- Exercise: Find each line in the listing below that contains the word "size" and copy those lines. Treat the match as case-sensitive.

- Listing:
+++

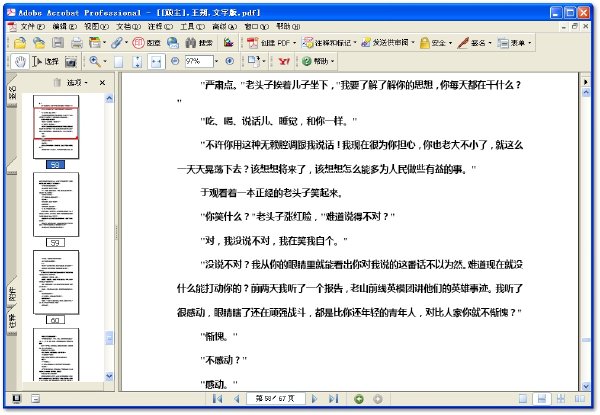600x415 pixels.
Task: Open the zoom percentage dropdown arrow
Action: point(217,61)
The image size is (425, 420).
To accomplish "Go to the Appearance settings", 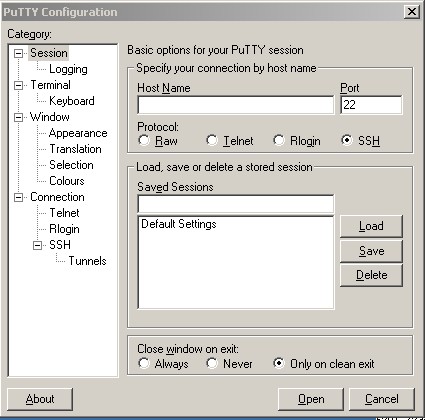I will [x=78, y=133].
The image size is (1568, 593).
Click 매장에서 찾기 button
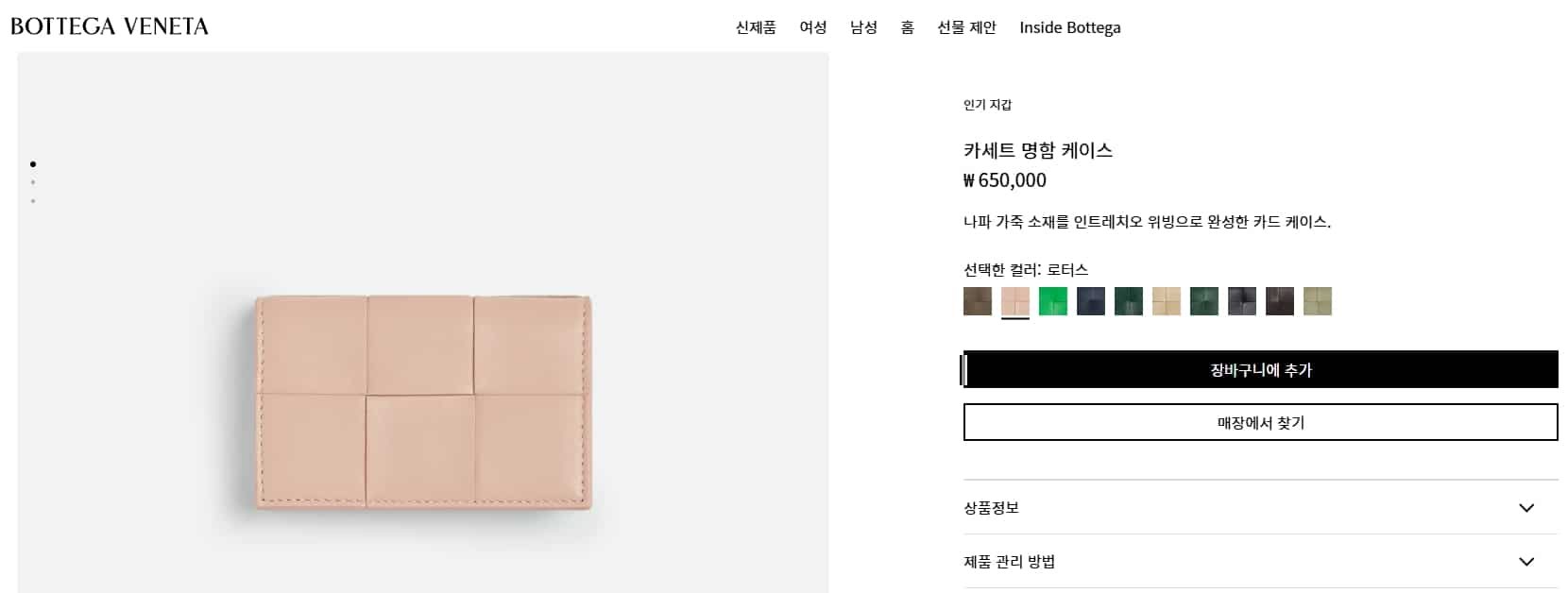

+++

- Response:
The image size is (425, 420).
The image size is (1568, 593).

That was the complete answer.